Credit card interest rates are at an all-time high, but it’s not stopping shoppers already taking advantage of early holiday deals.

The Black Friday event evolved into the Black Friday Season, and most sales started November 1. Macy’s website, for example, promotes “Black Friday Early Access,” but how much are shoppers saving if they charge gifts and let the balances carry over month after month?

Bankrate did a survey last month and found although 54 percent of holiday shoppers felt burdened for this year’s holidays, 53 percent still planned on using a credit card to buy gifts, even though credit card interest rates are averaging an all-time high of 20 percent.

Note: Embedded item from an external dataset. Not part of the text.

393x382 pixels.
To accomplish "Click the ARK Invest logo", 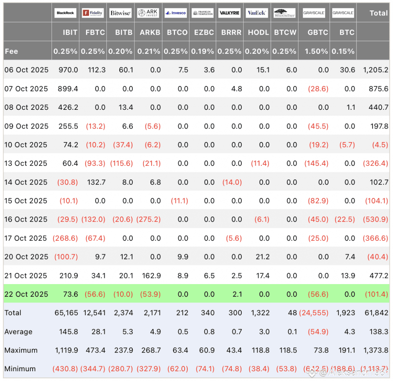I will tap(148, 13).
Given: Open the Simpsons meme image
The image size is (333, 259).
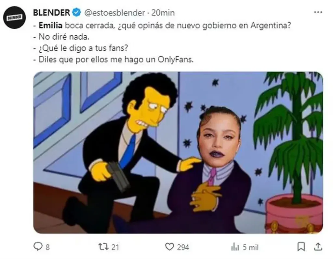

None of this applies to shoppers who pay their balances in full every month, but many do not. The Consumer Financial Protection Bureau reports, “Consumers with revolving balances were charged more interest and fees than they earned in rewards.”

For consumers who can’t pay off their balances but still plan on shopping for the holidays, it’s wise to go online and check the card’s rate.

A zero-balance transfer credit card is one option for consumers with a decent credit score and can’t pay off their balance, but there are drawbacks.

Atlanta News First found a Wells Fargo balance transfer card offering a zero-interest balance for up to 21 months, but many overlook the 5 percent balance transfer fee.

Personal loans are another option that could cut a credit card’s interest rate by 50 percent.

Apple Pay’s Apple Pay Later allows approved customers to make four equal payments over six weeks, and After Pay offers similar terms, although there are penalties and interest on both if consumers don’t pay on time.